Human papillomavirus E7 oncoprotein targets RNF168 to hijack the host DNA damage response
Menée in vitro, cette étude met en évidence un mécanisme par lequel l'oncoprotéine E7 du papillomavirus humain, en altérant la fonction de la ligase RNF 168, perturbe le mécanisme de réparation de l'ADN et favorise ainsi l'instabilité génomique de la cellule hôte
Human papillomaviruses (HPVs) cause 5% of all cancers, including cervical cancers and a growing number of oropharyngeal cancers, which are reaching epidemic proportion. While HPV oncogenes promote the acquisition of cancer hallmarks such as sustained proliferation and resistance to cell death by targeting the p53 and pRb pathways, the mechanism by which they induce genomic instability leading to cellular transformation remains largely unknown. This paper describes how the HPV oncoprotein E7 directly impedes the cellular response to DNA double-strand breaks by interacting with a previously uncharacterized domain of the E3 ubiquitin ligase RNF168. As the function of RNF168 is essential for proper DNA repair, our findings reveal a mechanism by which HPV induces genomic instability and fuels cancer progression.High-risk human papillomaviruses (HR-HPVs) promote cervical cancer as well as a subset of anogenital and head and neck cancers. Due to their limited coding capacity, HPVs hijack the host cell’s DNA replication and repair machineries to replicate their own genomes. How this host–pathogen interaction contributes to genomic instability is unknown. Here, we report that HPV-infected cancer cells express high levels of RNF168, an E3 ubiquitin ligase that is critical for proper DNA repair following DNA double-strand breaks, and accumulate high numbers of 53BP1 nuclear bodies, a marker of genomic instability induced by replication stress.
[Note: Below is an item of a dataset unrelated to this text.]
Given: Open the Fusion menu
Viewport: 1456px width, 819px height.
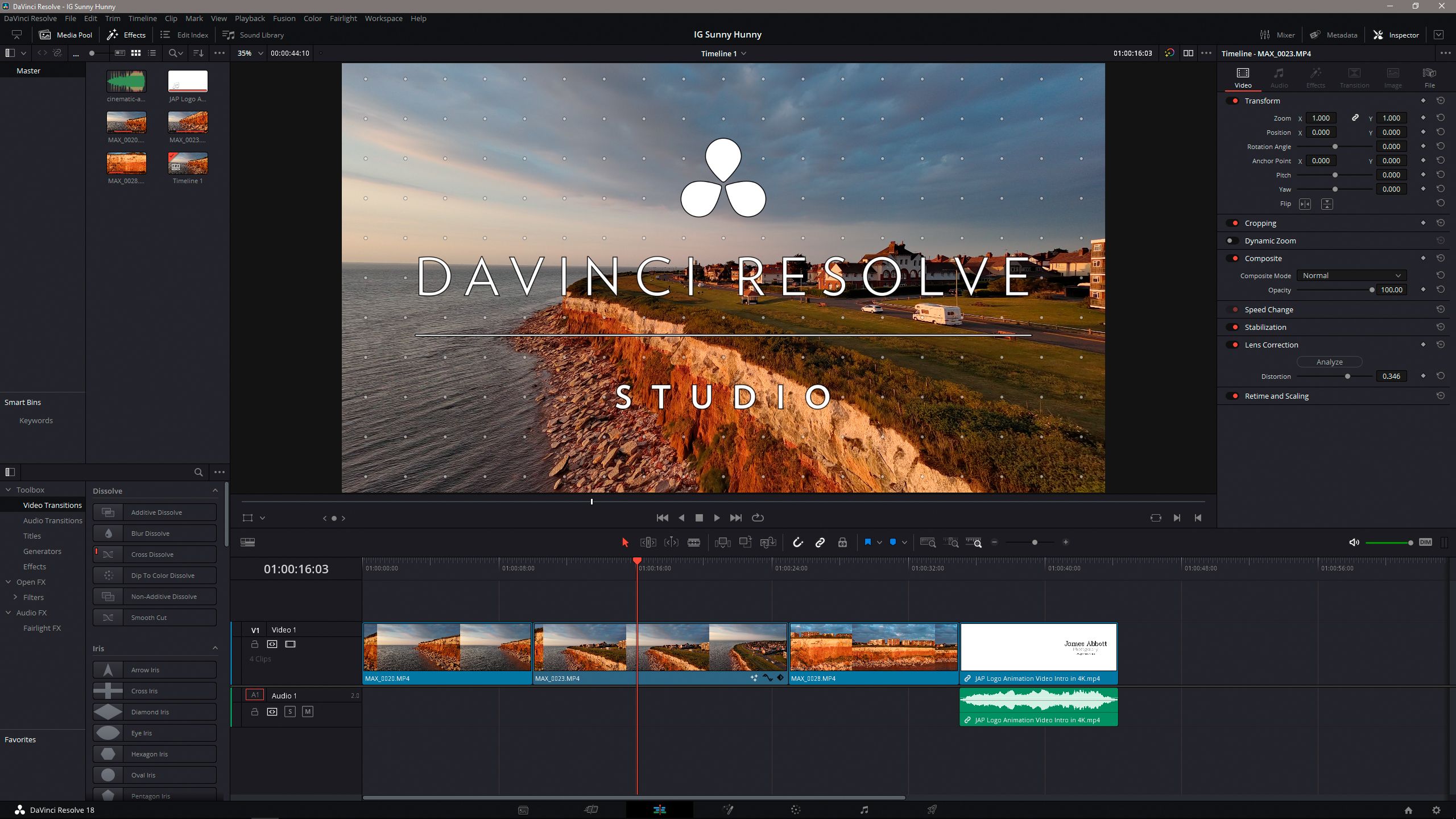Looking at the screenshot, I should pyautogui.click(x=284, y=18).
We describe a mechanism by which HPV E7 subverts the function of RNF168 at DNA double-strand breaks, providing a rationale for increased homology-directed recombination in E6/E7-expressing cervical cancer cells. By targeting a new regulatory domain of RNF168, E7 binds directly to the E3 ligase without affecting its enzymatic activity. As RNF168 knockdown impairs viral genome amplification in differentiated keratinocytes, we propose that E7 hijacks the E3 ligase to promote the viral replicative cycle. This study reveals a mechanism by which tumor viruses reshape the cellular response to DNA damage by manipulating RNF168-dependent ubiquitin signaling. Importantly, our findings reveal a pathway by which HPV may promote the genomic instability that drives oncogenesis.